# Reminder on how to find eigenvectors

1. May 3, 2012

### eherrtelle59

Ok everybody, it's been awhile since I've taken linear algebra. I need some help dusting off the cobwebs. (I'm trying to follow this in a paper; this isn't a homework question, but I'll be glad to move it...)

Let's say I have a matrix M = \begin{bmatrix}
-σ & σ & 0 \\[0.3em]
ρ & -1 & 0 \\[0.3em]
0 & 0 & -1
\end{bmatrix} \

Ok, now I want to find the eigenvectors (I've already found the eigenvalues.

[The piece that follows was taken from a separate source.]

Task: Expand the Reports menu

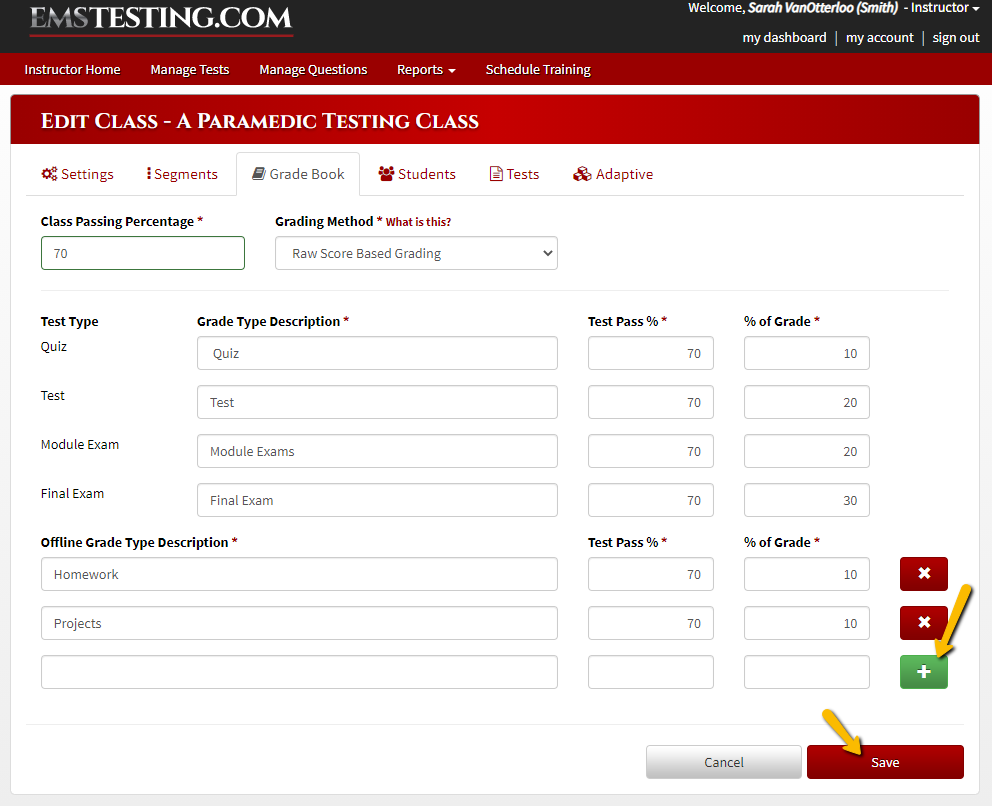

These are λ_1=-1 and λ_2,3 = -(σ+1)/2 +/- ( (σ+1)^2 -4σ(1-ρ))^.5

Now, to find the eigenvectors, I solve these equations:

(-σ-λ)e_1 +σ e_2 =0
ρ e_1 +(-1-λ) e_2 =0
(-1-λ) e_3 =0

Now, I see that the eigenvector for λ_1 is ( 0 0 1).

Now I'm stuck. How do I find the eigenvectors for the other two?

The result in the paper I'm reading says

λ_2,3 = (σ σ+λ_2 0 ) , (σ σ+λ_3 0 )

I forget how to do this....

2. May 3, 2012

### HallsofIvy

Staff Emeritus
Essentially, just the way you did the first part, just much messier algebra!

3. May 3, 2012

### eherrtelle59

Um......yes...

So, (-σ-λ)e_1 +σ e_2 =0

Looking at this and getting (σ+λ)e_1 =σ e_2, I would think the eigenvector is (σ+λ σ) not (σ+λ σ).